Com a chegada do verão e o aumento da exposição ao sol, especialistas alertam sobre os riscos do câncer de pele, com foco no melanoma, a forma mais agressiva da doença. A bancária Patrícia Santos, que é descendente de alemães, foi diagnosticada com melanoma metastático após notar um inchaço na axila.
“Achei até que fosse um pelo encravado”, relatou, mas a biópsia revelou que o câncer já estava nos linfonodos. O diagnóstico precoce em agosto deste ano permitiu um tratamento menos agressivo. Aos 50 anos, Patrícia reforçou os cuidados com a saúde e a exposição ao sol, destacando que “não é uma sentença de morte”.

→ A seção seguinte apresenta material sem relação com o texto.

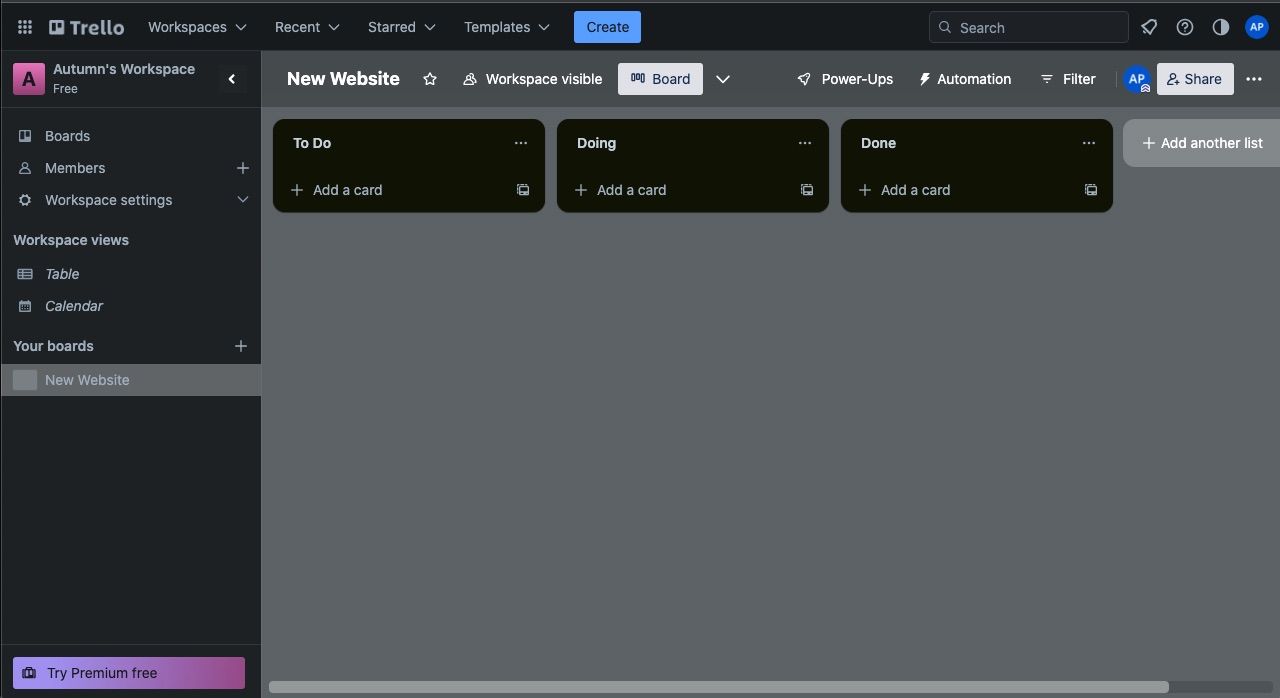Star the New Website board
Viewport: 1280px width, 698px height.
430,79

Especialistas afirmam que o câncer de pele tem altas chances de cura quando identificado no início. Eles alertam para sinais como manchas que mudam de cor ou formato. Entre 2006 e 2023, 684 mortes por câncer de pele foram registradas, com o melanoma representando 373 casos.
Medidas preventivas incluem uso regular de protetor solar e vestimentas adequadas. A proteção solar deve ser reaplicada a cada duas a três horas, mesmo sem suor aparente. “A exposição prolongada ao sol é um dos principais fatores de risco”, ressaltam.